No pub-themed party is complete without a game of darts. Both dart board and dart (also known as an ‘arrow’ in British pub slang) costumes exist.
Although some pubs have small bowling alleys (and both skittle and bowling ball costumes are available on the market), an alternate game using smaller skittles – Nine-Men’s-Morris – is also played.
Although ‘traditional’ gambling machines (‘one-armed bandits’) can be found in pubs, others which test trivia knowledge are also popular. Gaming machine costumes available tend to be more the kind found in a fairground, but don’t let that stop some ingenuity.
Aside from the games aspect, the entertainment might involve either dressing as a visiting entertainer, such as a stand-up comedian, a travelling musician or the ever-popular Morris Dancers. These latter wear ribbons and bells, come in groups known as ‘sides’, and their dances are said to be originally derived from ‘Moorish’ dances brought back from the Crusades in the Holy Land in early English history.
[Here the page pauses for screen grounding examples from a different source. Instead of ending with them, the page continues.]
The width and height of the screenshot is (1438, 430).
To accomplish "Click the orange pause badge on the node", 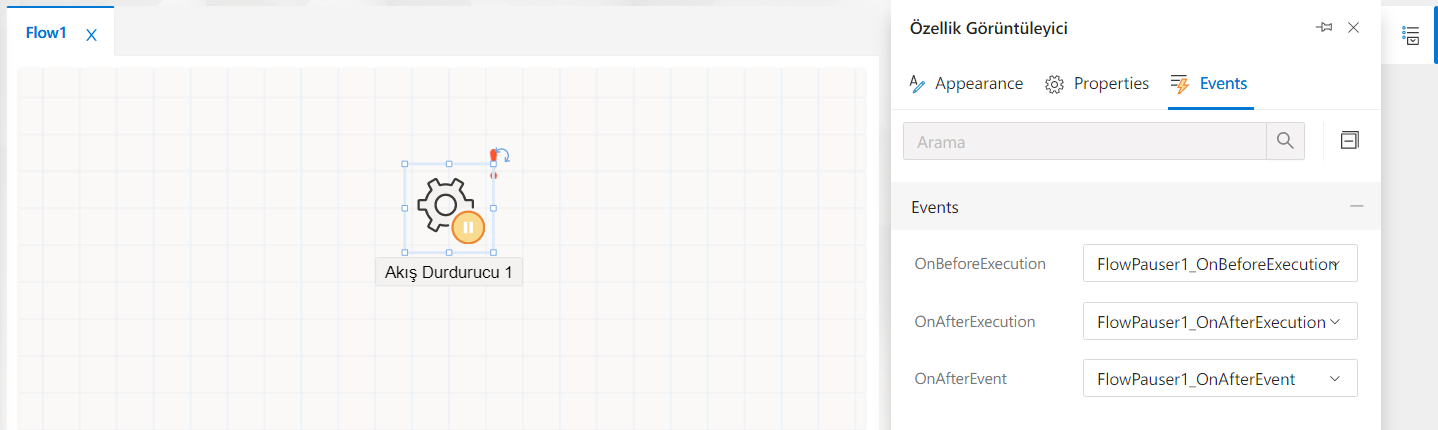I will (x=468, y=227).
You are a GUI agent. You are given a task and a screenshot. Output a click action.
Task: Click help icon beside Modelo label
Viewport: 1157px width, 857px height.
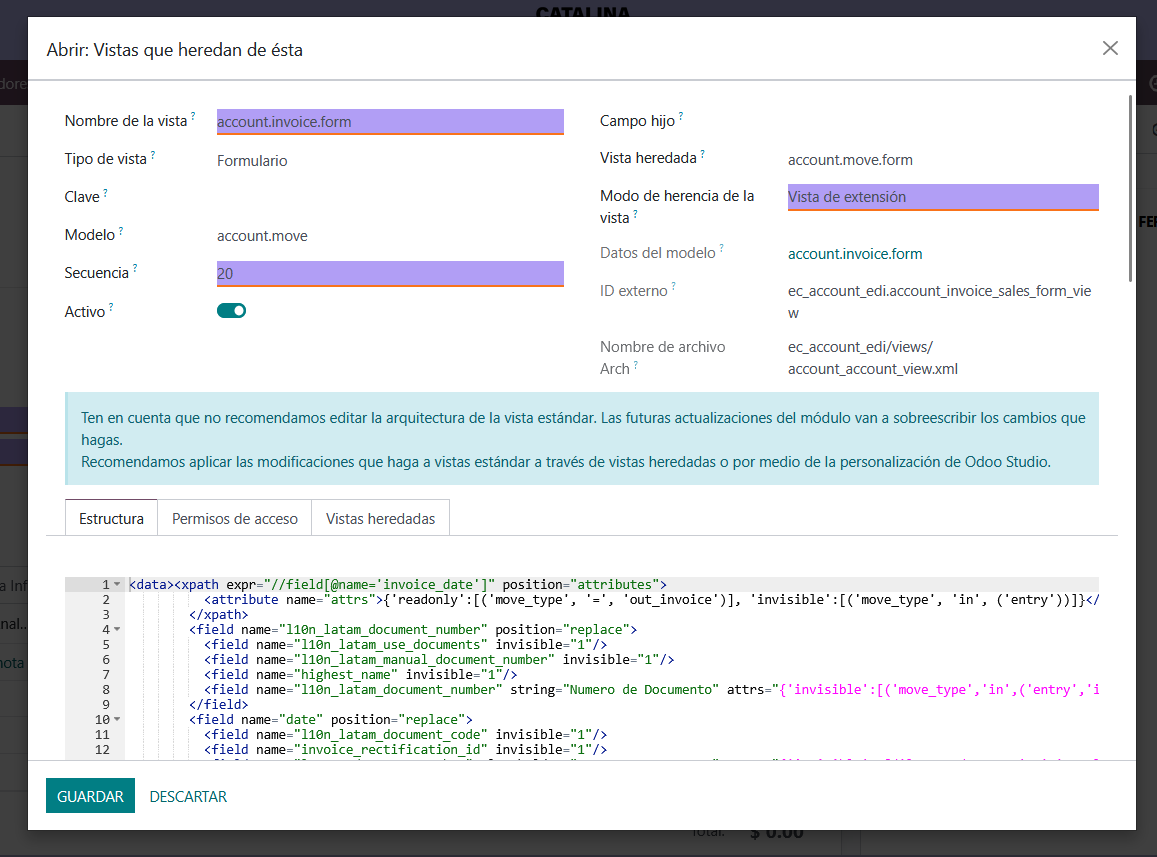(121, 232)
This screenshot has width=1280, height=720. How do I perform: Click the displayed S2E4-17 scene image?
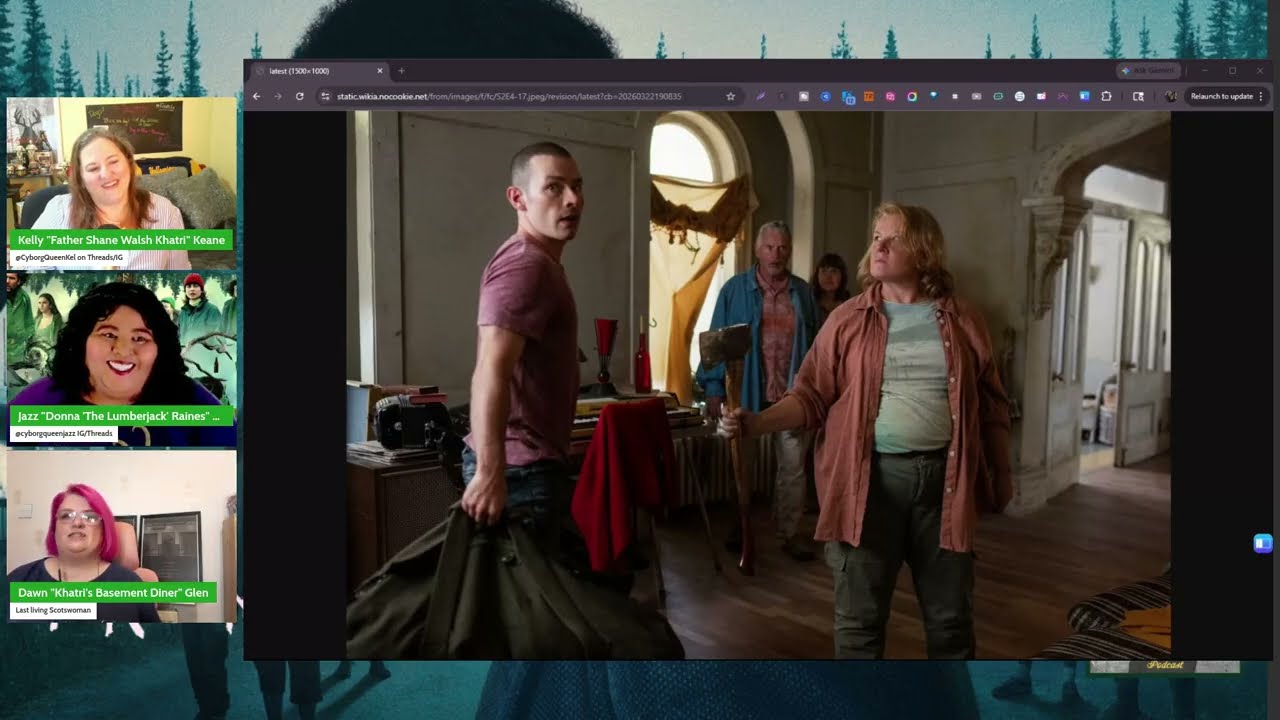coord(758,384)
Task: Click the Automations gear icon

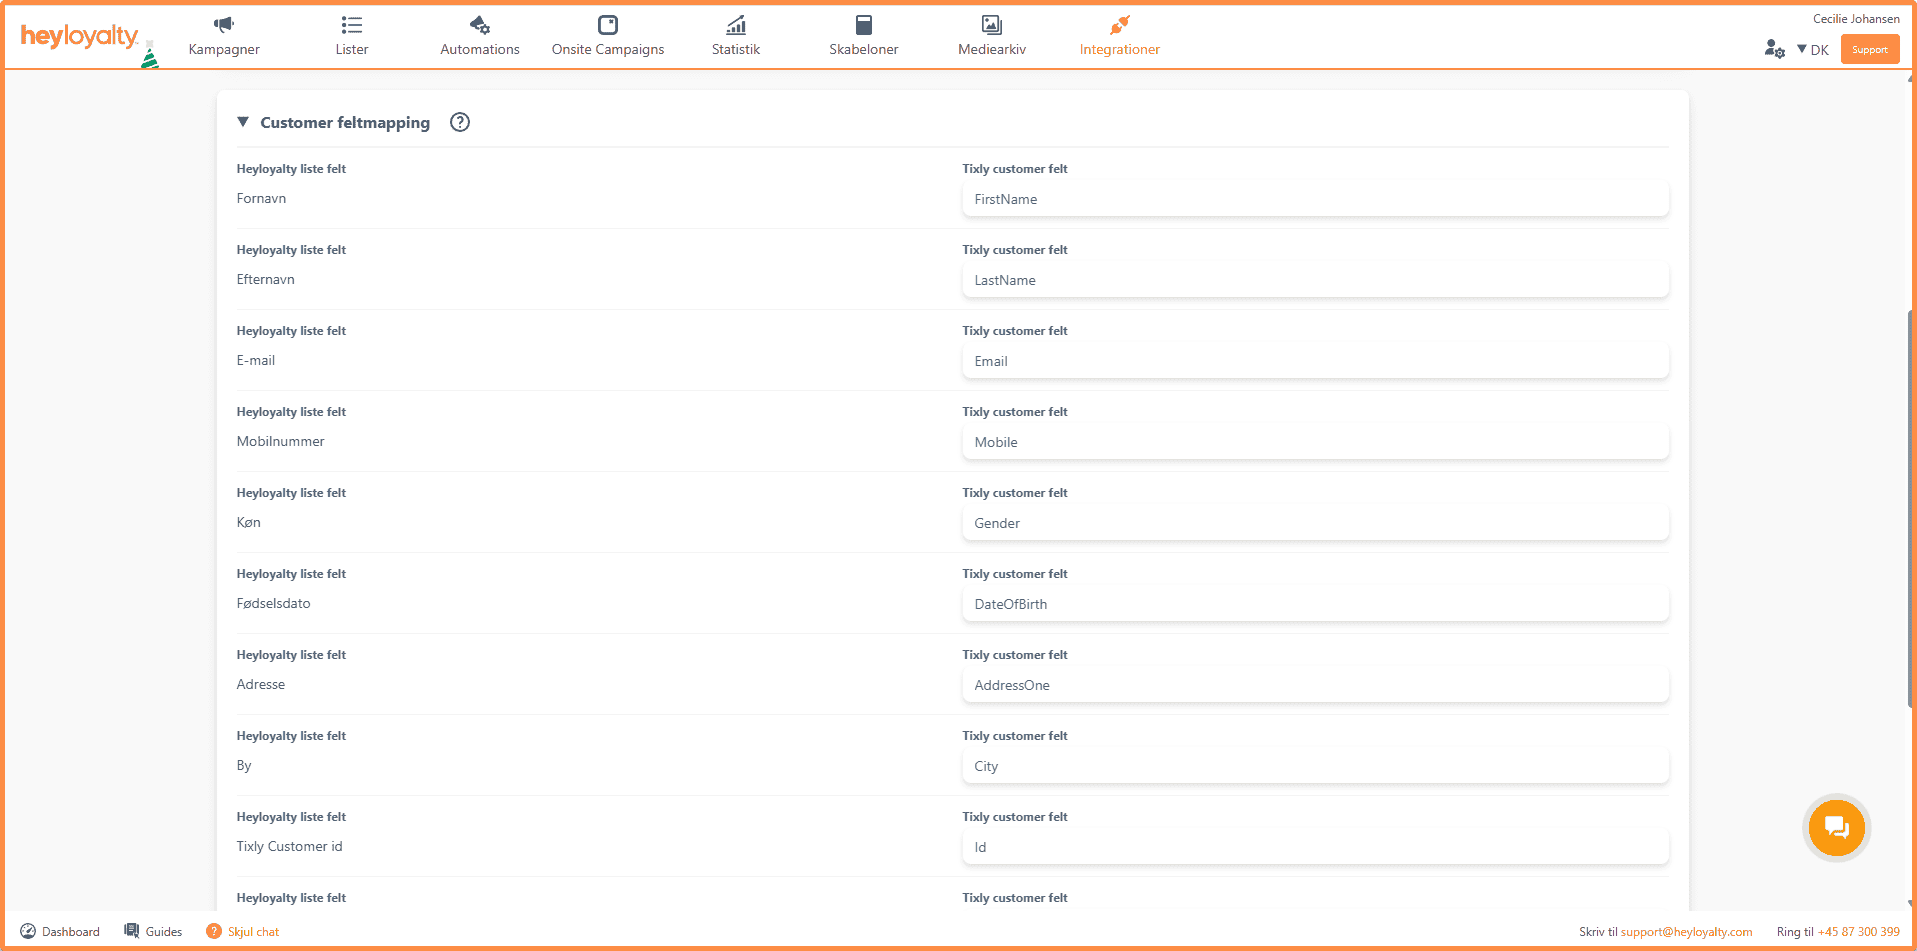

You can run any of the following entertainments as part of the party:
- A karaoke segment
- A quiz night session
- A Britain’s Got Talent/X-Factor-type event
Pub Food and Drink Ideas
To complete your pub-themed party, you’ll need the perfect pub food and drinks.
Standard items of party food such as crisps and nuts are usually available at pubs to buy but are sometimes offered as complementary bar snacks (the salty snacks improve your thirst!). Other snacks, such as pickled onions, pickled eggs and small cubes of cheese, may also be offered.
In addition, there are some more interesting pub snacks available such as pork scratchings (pork rind fried and flavour coated) and bread and dripping (bread spread with the dripping from beef joints cooked in the pub’s kitchen when making meals).
Whilst cocktails and spirits are available in most pubs, British pubs are mostly about the beer. (Lager and cider are also popular, but bear with me.)
Some beers, such as Guinness, the Irish stout, are known internationally, but there are a good number of large British breweries and an increasing number of smaller, local micro-breweries – some pubs have their own – with a wide range of beer products on both ‘draught’ (out of a beer tap), ‘bottle’ (Guess!) and somewhere in between – mini-barrels such as firkins containing a good few pints. The problem is that each of these breweries (like others around the world) produces beers with weird and wild names, and some of you might want to take your costume inspiration from these.
Additional information on the eccentricities of the British pub can, of course, be found on the internet, but hopefully, the above gives you food for thought on a novel theme.